### Desafíos
[a] Indica si cada afirmación concuerda con el relato sobre la buhardilla de Coyoacán: (i) el primer encuentro ocurrió en el CCH Sur a finales de los años setenta; (ii) la buhardilla estaba en la calle San Francisco Figuraco, número 27 bis; (iii) el arroz se preparaba con chiles jalapeños. Responde sí o no a cada una y cita textualmente las palabras del relato que lo deciden.
[b] Prosigue el relato sobre la buhardilla de Coyoacán a partir de su última oración.

La amé el día que la conocí en el CCH Sur, a finales de los años setenta, y a partir de entonces me dediqué a entender ese espíritu tan diferente a todos.

Su voz me empezó a guiar en la escritura de mis poemas, y juntos nos hicimos de una buhardilla en Coyoacán —calle San Francisco Figuraco, número 27 bis— en la que nos amamos y escribimos como locos durante una de las temporadas más felices de mi vida.

No hubo otoños en nuestra relación.

Tampoco inviernos.

La nuestra fue una primavera permanente cubierta por buganvilias y sonidos de mirlo blanco.

Suena exagerado.

Lo sé.

Pero en estos momentos de infinito spleen o melancolía, o dulce tristeza, no me lo parece.

Yo cocinaba arroz blanco con chiles serranos.

El arroz, naturalmente, se me quemaba un poco.

Entonces terminábamos comiendo arroz con concolón y algo de vino, mientras en una ventana de la pequeña cocina una paloma zureaba.

Poníamos música en una grabadora —Ravel, Vivaldi, Bach—, y conversábamos entre besos al aire y otras ternezas.

Registros de un conjunto de datos de señalamiento
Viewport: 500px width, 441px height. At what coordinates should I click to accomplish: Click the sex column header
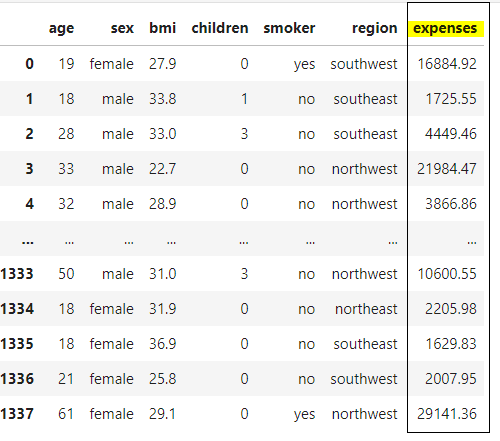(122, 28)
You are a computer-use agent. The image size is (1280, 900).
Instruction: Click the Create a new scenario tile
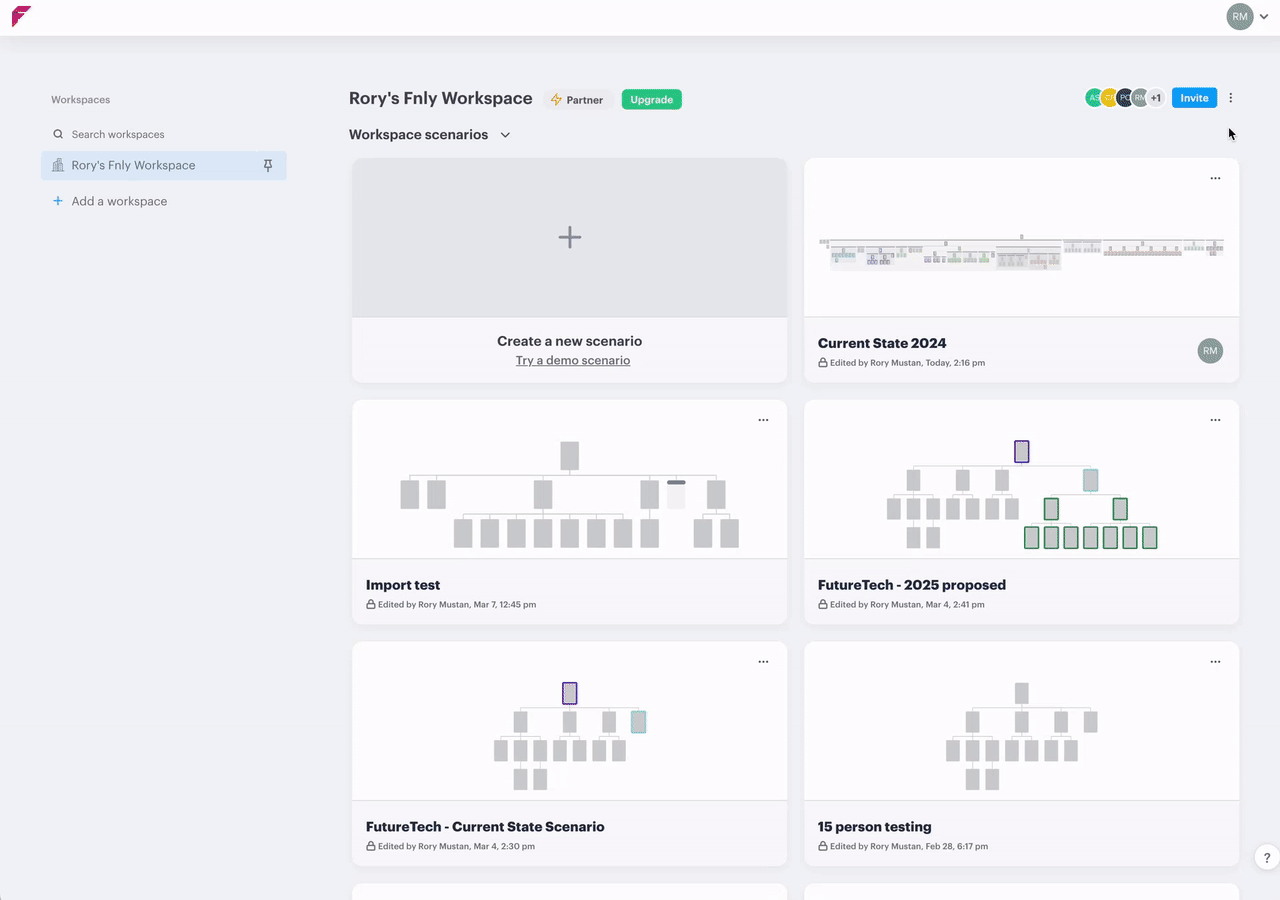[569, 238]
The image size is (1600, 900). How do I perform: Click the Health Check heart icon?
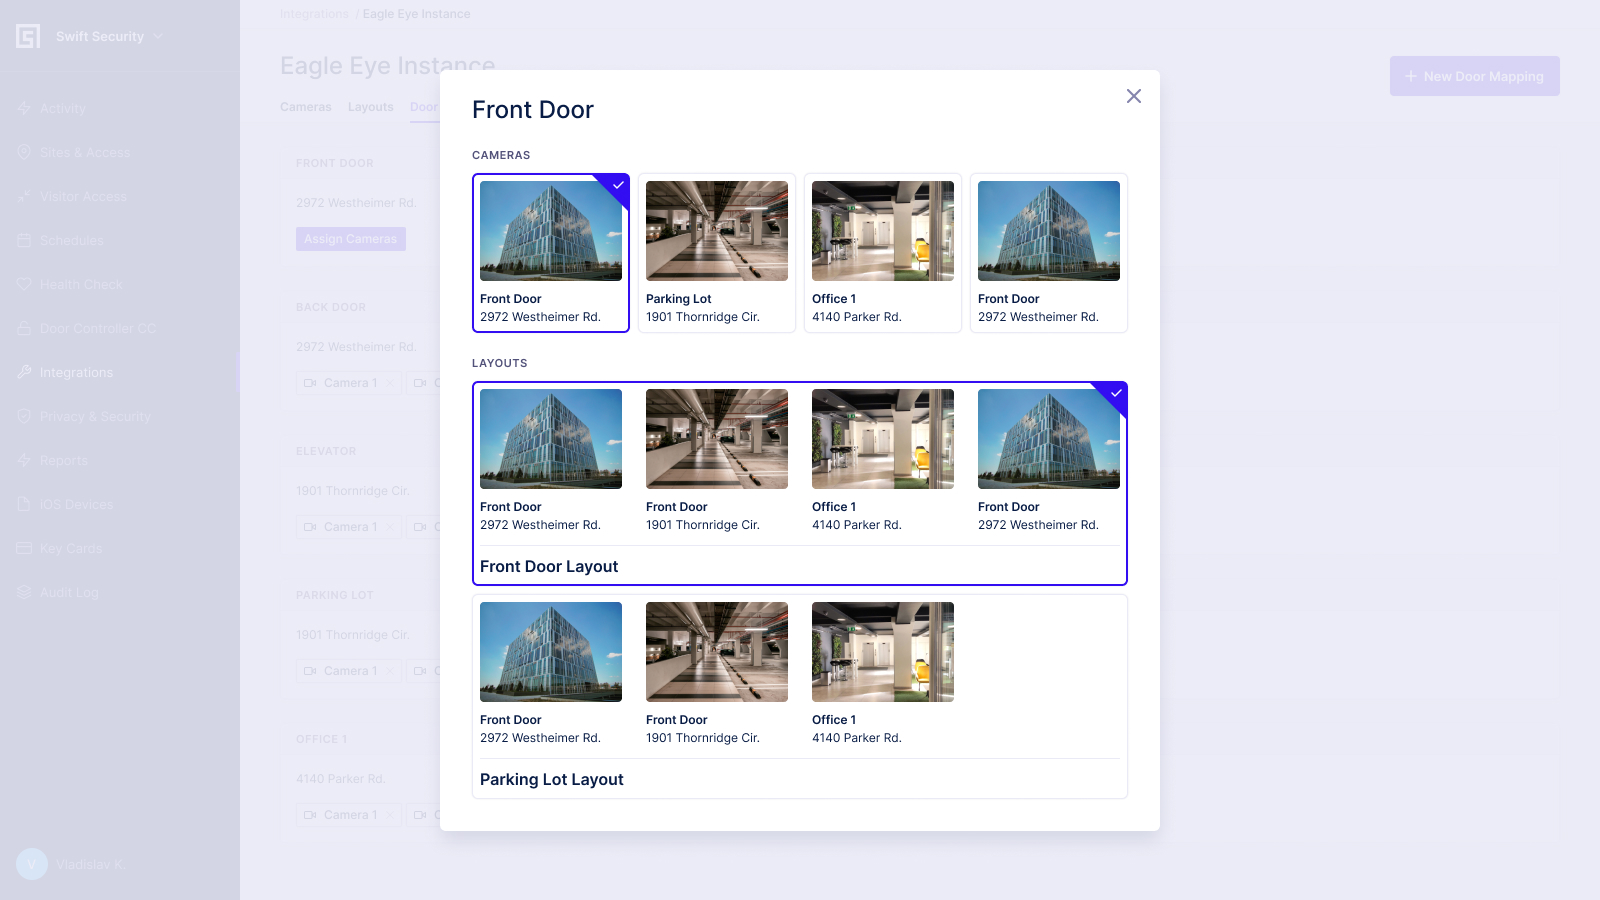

### Resultados por tarea
[a]
(i) Sí: «La amé el día que la conocí en el CCH Sur, a finales de los años setenta».
(ii) Sí: «calle San Francisco Figuraco, número 27 bis».
(iii) No: «Yo cocinaba arroz blanco con chiles serranos».

[b]
Luego inflamábamos la tarde hasta entrada la noche con versos, caricias y misterios dichos al oído.

Ella dormía en su casa —con sus padres y dos de sus hermanos—, pero el resto del día, la mayor parte, lo pasábamos juntos.

Este domingo, casi día de Sor Juana, cuando su hermano Jorge me escribió sobre su muerte, lágrimas antiguas salieron de mis ojos.

No sé cuánto lloré.

Incluso ahora que escribo estas líneas en su memoria, mis ojos se nublan por momentos.

Fue un rapto el que me puso a escribir sobre ella.

Un arrebato desdichado.

Cuando falleció Sara Torres Marrero, la pareja del filósofo Fernando Savater durante 35 años, él se puso “a escribir sobre la sorpresa que suponía ser tan desgraciado”.

Y le hizo un libro hermoso: La peor parte (memorias de amor).

La muerte es como cuando va a salir el tren y ya no hay tiempo para comprar revistas, escribió en una greguería nuestro amado Ramón Gómez de la Serna.

La muerte es un automóvil con dos o tres amigos lejanos, dijo Roberto Bolaño.

Sólo sé que en algún tren con revistas o en un auto descapotable nos volveremos a encontrar, Susana mía.